**WRITTEN PROBLEM:**
Quote the part of the items that opens with the line containing "At what coordinates" and closes with the line containing "Looking at the", including both of those lines, and leave the pictures out.

**STORED RECORDS:**
-.-.-

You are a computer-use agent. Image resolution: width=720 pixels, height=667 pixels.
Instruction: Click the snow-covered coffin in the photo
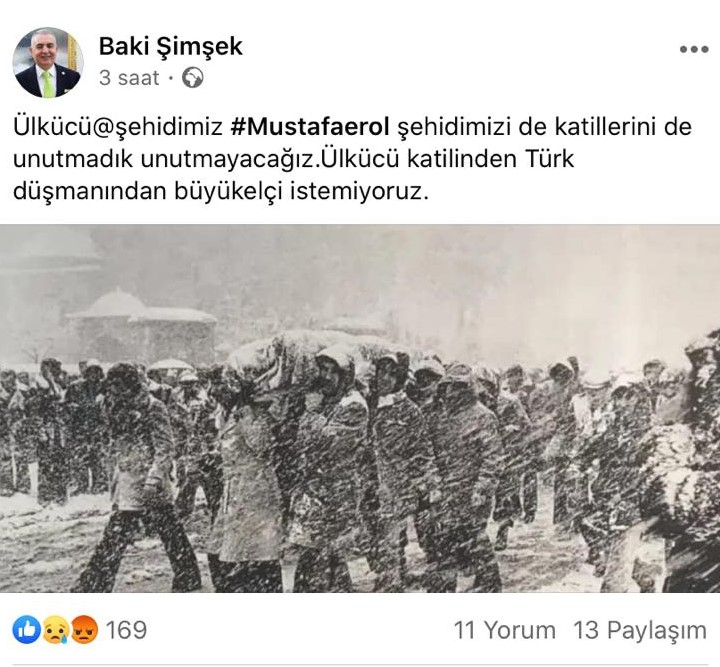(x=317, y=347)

-.-.-

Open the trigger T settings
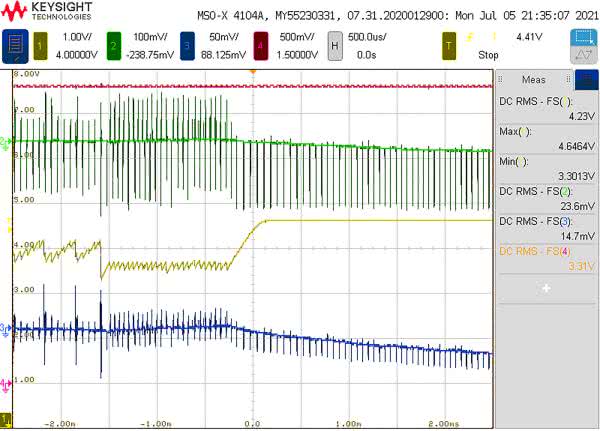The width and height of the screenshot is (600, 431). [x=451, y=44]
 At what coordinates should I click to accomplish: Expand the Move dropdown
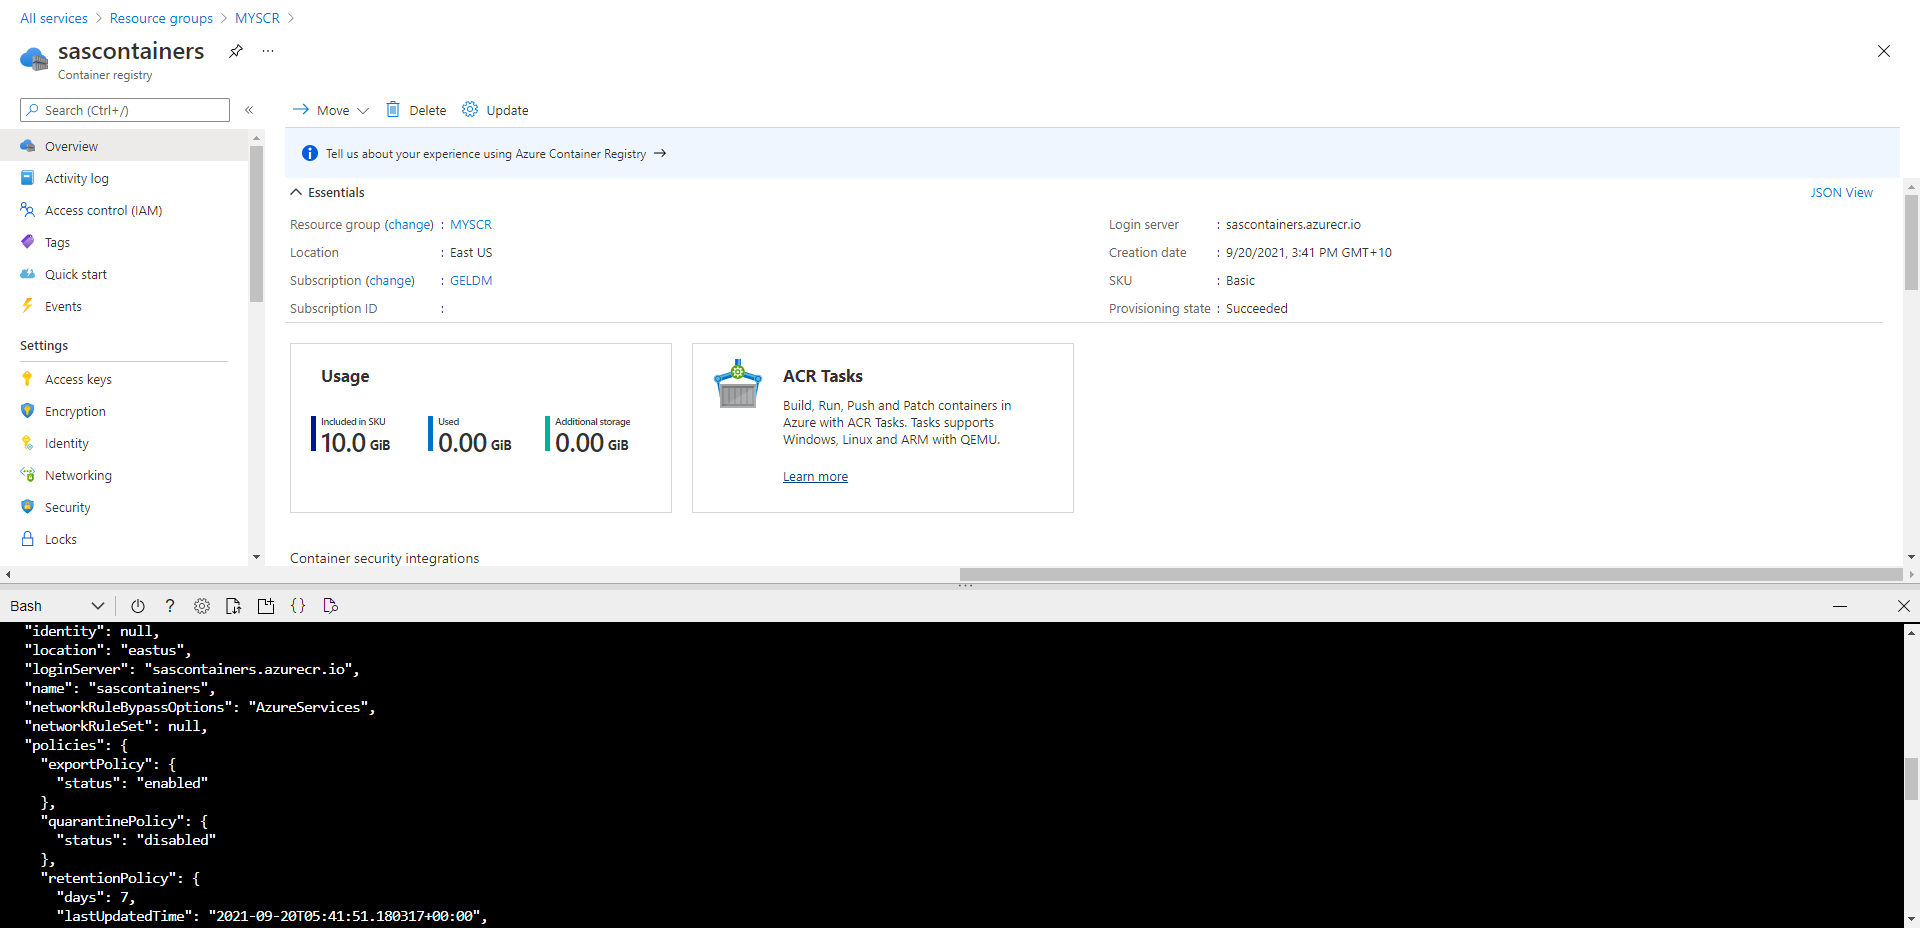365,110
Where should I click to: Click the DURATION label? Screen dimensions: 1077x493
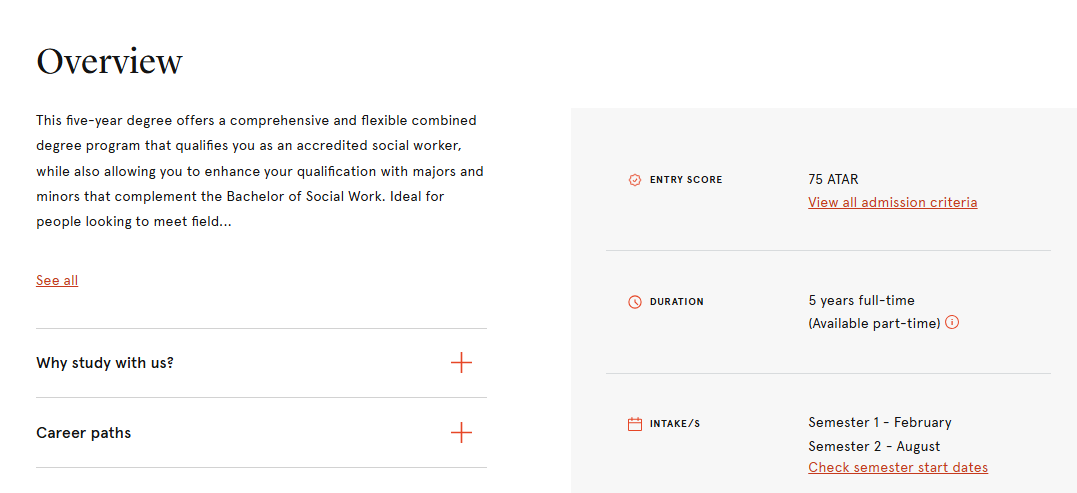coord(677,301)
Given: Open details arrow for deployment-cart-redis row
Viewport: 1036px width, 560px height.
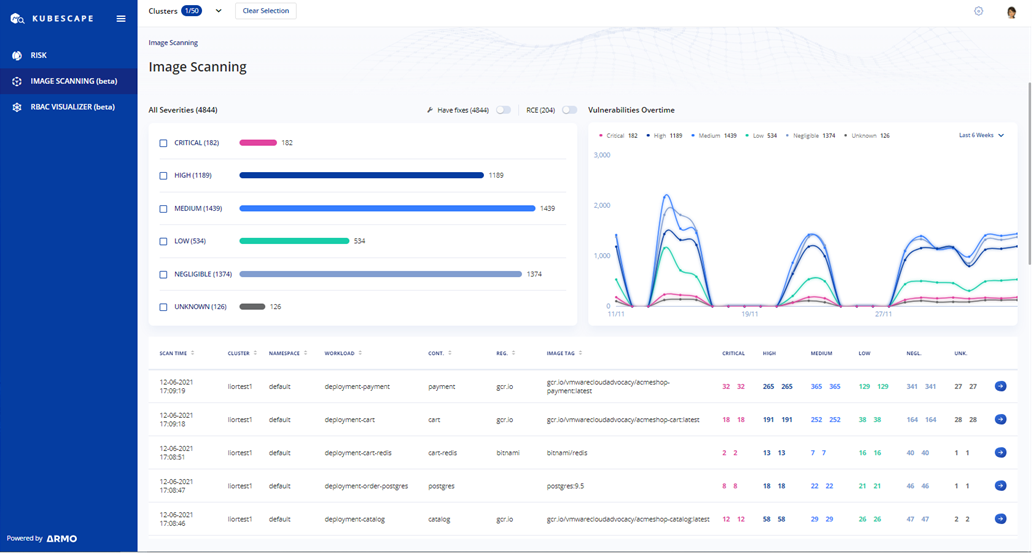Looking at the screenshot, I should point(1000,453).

-.-.-

**OUTPUT FOR THIS EXERCISE:**
 At what coordinates should I click to accomplish: Expand the Move dropdown
365,110
Where should I click to: Click the DURATION label? Screen dimensions: 1077x493
coord(677,301)
Given: Open details arrow for deployment-cart-redis row
Viewport: 1036px width, 560px height.
Looking at the screenshot, I should point(1000,453).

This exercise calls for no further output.